At any rate, we’re off to a good start. For the next eighty years, Magnar and Kunsetti explore the region, questing and settling. Just a short distance to the east is a good fertile spot, and Curgen’s Hold is founded (don’t ask who Curgen is). In a valley to the west we found Khaffara, and in the next valley, Ryss. Other adventurers join our cause, and to my delight, a few parties of slave militia are soon tramping around the Desolate East with us. Surprisingly, it turns out that the Desolate East is desolate for the most part, and settlements can only be founded on top of a supply of food. This means that our empire soon contains wide gaps — while we eventually conquer some tribes to the north and found Rilkaz and Hagadez along a fertile river, we need to invest in outposts and roads to span the distance, otherwise it can take months to travel the breadth of our own territory. With some effort, we eventually have eight operating cities, all connected and protected, from Imperium and Curgen’s Hold in the east to the frontier colonies of Havelkar and Mithrash in the west.

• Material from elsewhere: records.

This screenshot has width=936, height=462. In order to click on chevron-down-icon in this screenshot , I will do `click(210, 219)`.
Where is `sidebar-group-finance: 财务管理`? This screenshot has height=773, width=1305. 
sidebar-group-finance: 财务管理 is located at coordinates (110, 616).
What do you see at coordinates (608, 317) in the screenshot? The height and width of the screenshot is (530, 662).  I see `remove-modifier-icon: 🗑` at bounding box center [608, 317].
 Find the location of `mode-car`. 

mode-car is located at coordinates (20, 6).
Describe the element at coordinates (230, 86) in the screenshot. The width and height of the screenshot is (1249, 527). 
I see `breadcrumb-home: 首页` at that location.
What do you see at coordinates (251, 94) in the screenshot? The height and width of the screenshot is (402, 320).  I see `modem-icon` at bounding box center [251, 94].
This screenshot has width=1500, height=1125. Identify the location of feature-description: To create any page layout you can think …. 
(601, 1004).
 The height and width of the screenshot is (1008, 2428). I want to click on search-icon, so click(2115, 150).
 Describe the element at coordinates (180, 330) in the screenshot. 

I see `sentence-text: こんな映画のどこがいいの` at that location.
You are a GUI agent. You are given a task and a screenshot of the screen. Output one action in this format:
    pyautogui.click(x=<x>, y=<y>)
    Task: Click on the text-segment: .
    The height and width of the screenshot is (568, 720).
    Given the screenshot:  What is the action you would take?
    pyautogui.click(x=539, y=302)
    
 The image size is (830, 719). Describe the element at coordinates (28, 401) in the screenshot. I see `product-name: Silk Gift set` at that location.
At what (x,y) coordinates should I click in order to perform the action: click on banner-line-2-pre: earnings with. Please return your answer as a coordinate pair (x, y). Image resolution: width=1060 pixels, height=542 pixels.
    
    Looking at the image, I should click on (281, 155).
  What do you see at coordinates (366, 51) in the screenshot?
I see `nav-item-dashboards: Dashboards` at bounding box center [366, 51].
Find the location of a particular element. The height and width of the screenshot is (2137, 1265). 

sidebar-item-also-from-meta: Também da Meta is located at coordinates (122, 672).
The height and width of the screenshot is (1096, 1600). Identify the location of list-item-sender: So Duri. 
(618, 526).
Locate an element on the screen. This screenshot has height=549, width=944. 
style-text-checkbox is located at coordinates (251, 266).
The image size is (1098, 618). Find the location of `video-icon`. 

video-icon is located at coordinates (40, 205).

At this point, a band of stupid adventurers opens a gate into the netherworld and angers a large demon. Realizing they’re out of their depth, they come before Magnar and plead for him to close the portal in exchange for their loyalty. I agree, and although I get a handful of useful heroes out of the bargain, I also find my empire beset by dozens of armies of darklings, poured out of the nether. That war lasts a decade, ending only once local slave militias manage to wipe out the last of the darkling invaders and my main army, led by Magnar and Kunsetti, enters the demon’s realm and defeats him, gaining his allegiance to our cause.
And it’s about now that I realize something about Fallen Enchantress. It isn’t only Magnar that’s growing in strength, learning new spells and abilities. And it isn’t only his soldiers and champions that are taking on their own specialties and histories. So too are my cities, except their experience points are their populations, and their abilities are the special structures that unlock with each passing “level” of growth. I’ve been playing for two hours, and been having a pleasant time. I’m pleased with the rough shape of my empire, forged according to mountainous barriers and circumstances of fertility — it’s distinctly personal, and each city is an individual with strengths and needs and long-term plans. I know that troops are best-trained in central Khaffara, which is also an excellent garrison, as its position is like the hub of a great wheel, with each other city located at the end of spokes of roads and outposts and exploited resources. At the same time, many of the best commodities are coming from my two cities in the fertile river valley up north, and much of my research from the university-town of Mithrash, and stunted Havelkar could use a population boost, and so on and so on.
And right then, when I realize this, I bump into another empire — a heroic “good” kingdom that calls themselves the Gilden, which seems appropriate once I check out the diplomacy screen and get a glimpse of their wealth. These guys are loaded, have a military rating that nearly doubles mine, and apparently they’re as aware of these details as I am. Our first conversation is them telling me to keep off their land, ending with Magnar’s proud army, complete with champions and now-elite slave militia and Pox the Demon, retreating in shame. The second comes the next season, and it’s them demanding tribute. Already these guys are spoiling my fun. I guess I’ll have to enslave them.